#### TRY IT
Omit the pictures. Transcribe exactly the lines below, from the one with "The width and" up to and including the last.

-------- PROVIDED DATA --------

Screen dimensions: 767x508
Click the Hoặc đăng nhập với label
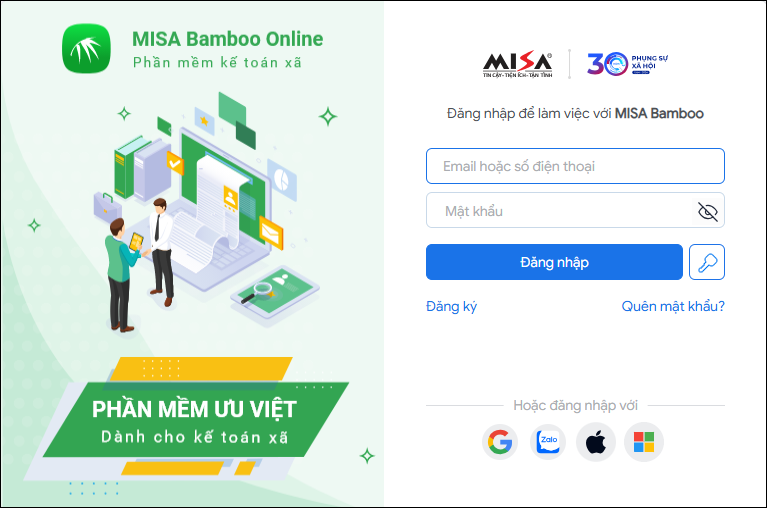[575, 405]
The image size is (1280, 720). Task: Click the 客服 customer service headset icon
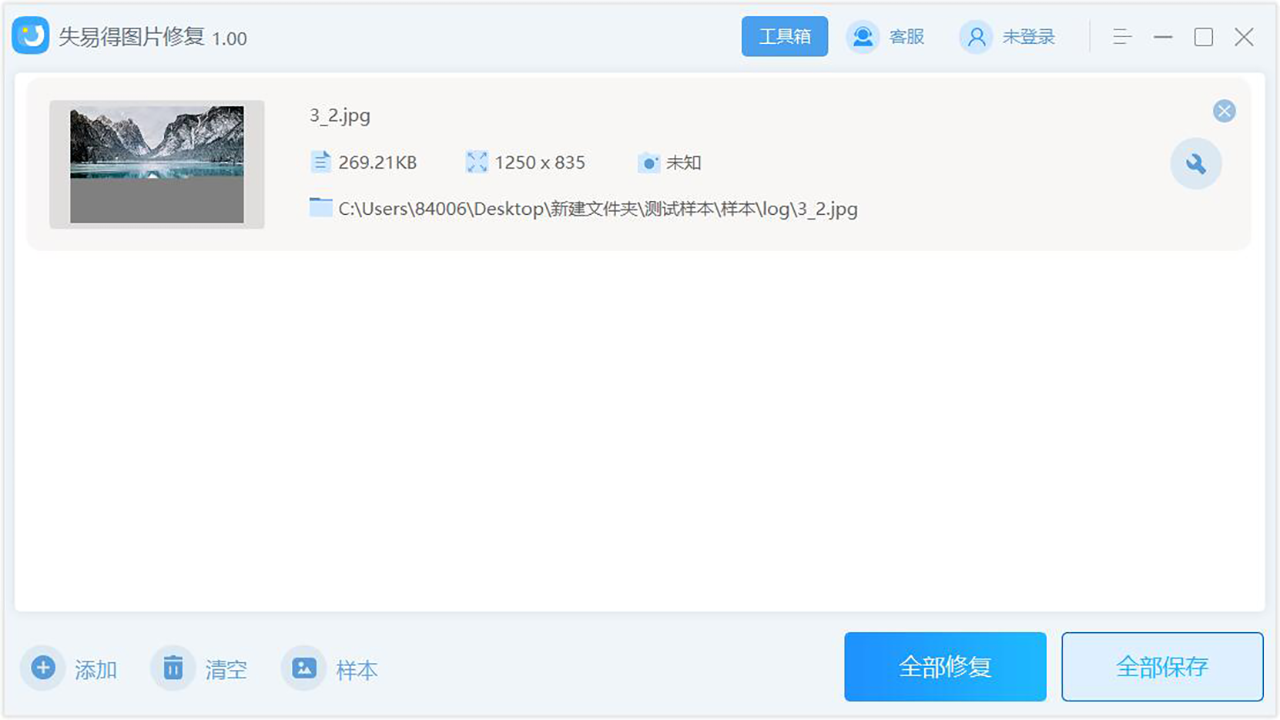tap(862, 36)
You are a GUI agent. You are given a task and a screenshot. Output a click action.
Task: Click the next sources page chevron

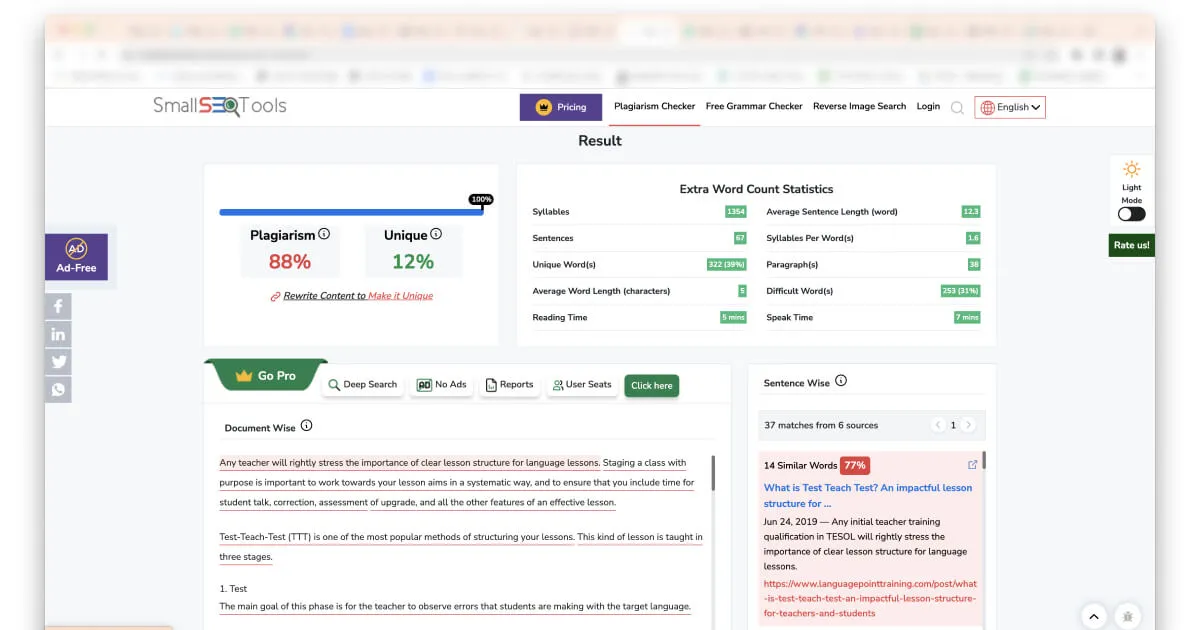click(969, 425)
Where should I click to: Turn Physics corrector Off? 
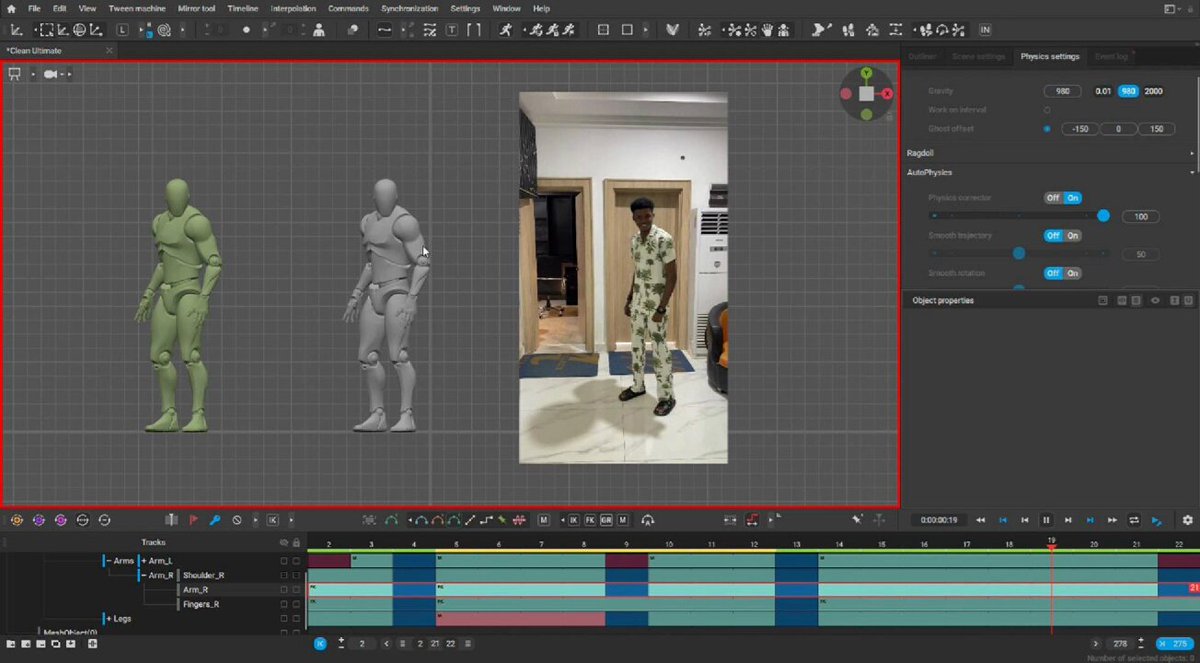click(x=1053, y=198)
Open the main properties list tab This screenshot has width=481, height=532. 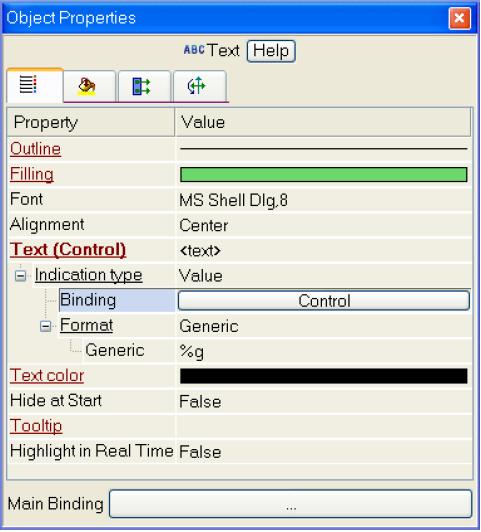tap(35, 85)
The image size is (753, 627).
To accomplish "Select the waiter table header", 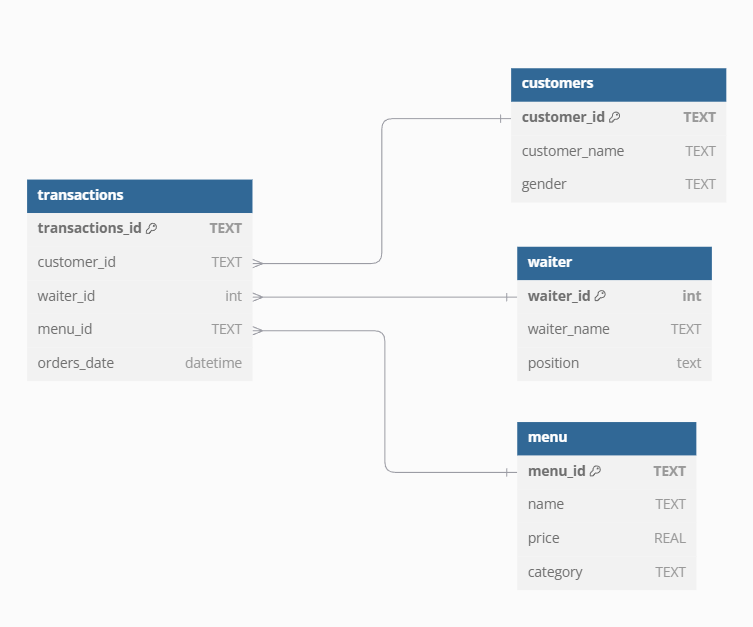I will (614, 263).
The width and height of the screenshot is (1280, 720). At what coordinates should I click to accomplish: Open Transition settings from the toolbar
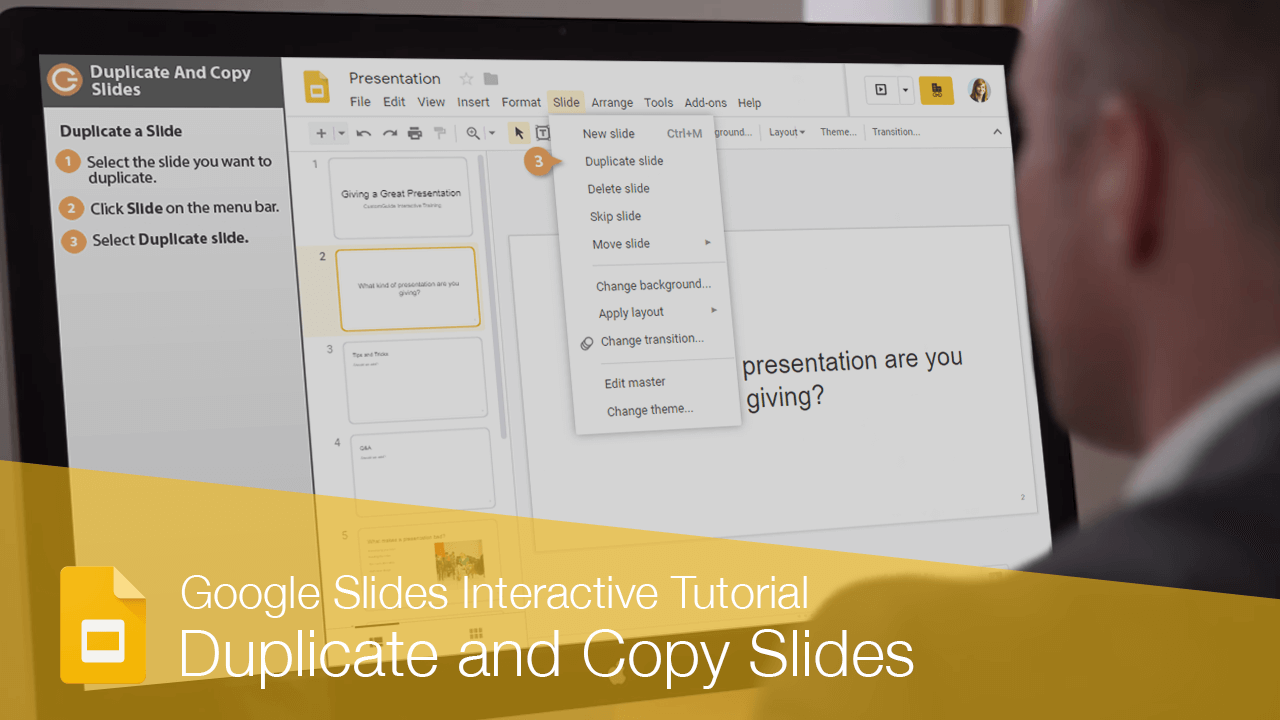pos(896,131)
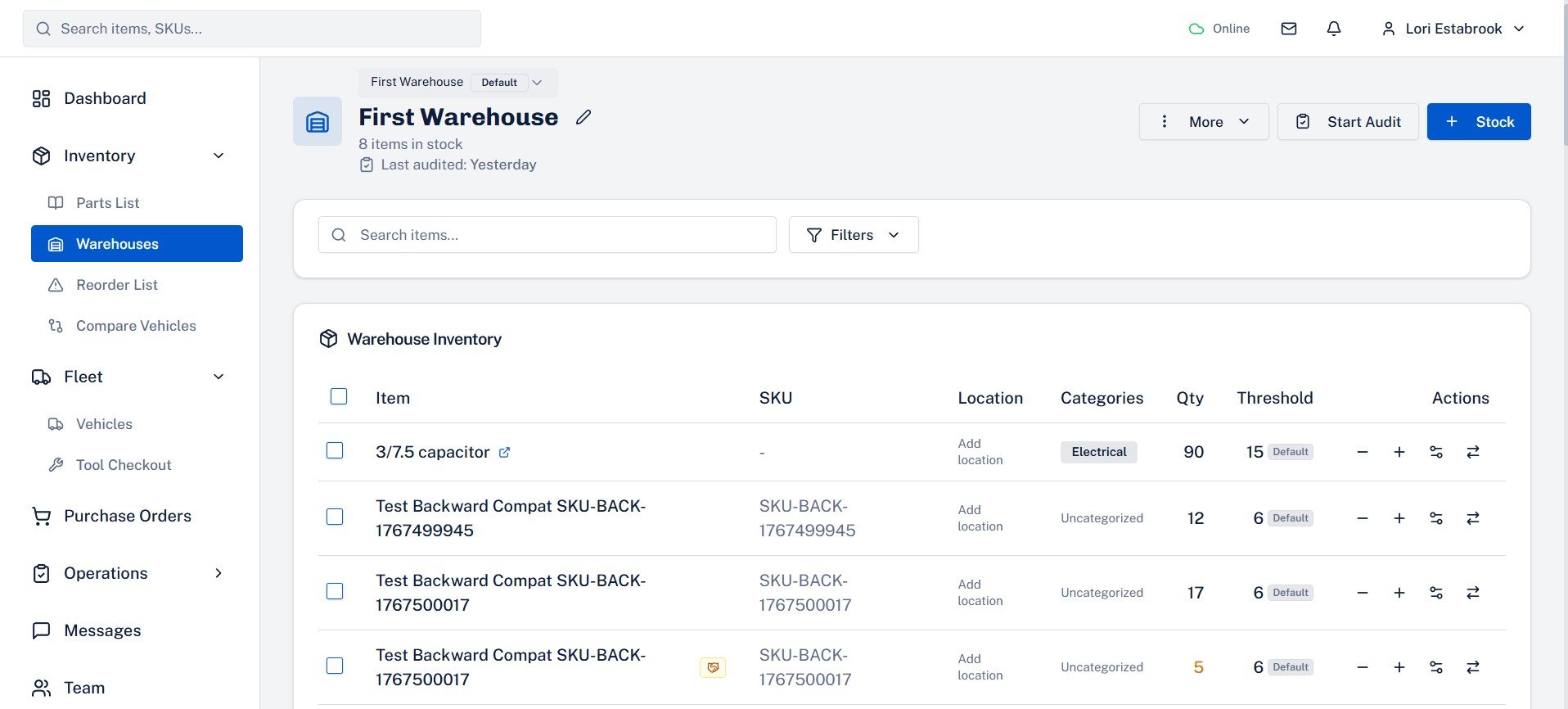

--------

#### REPLY TO THE TASK
The width and height of the screenshot is (1280, 720). At what coordinates should I click to accomplish: Open Transition settings from the toolbar
pos(896,131)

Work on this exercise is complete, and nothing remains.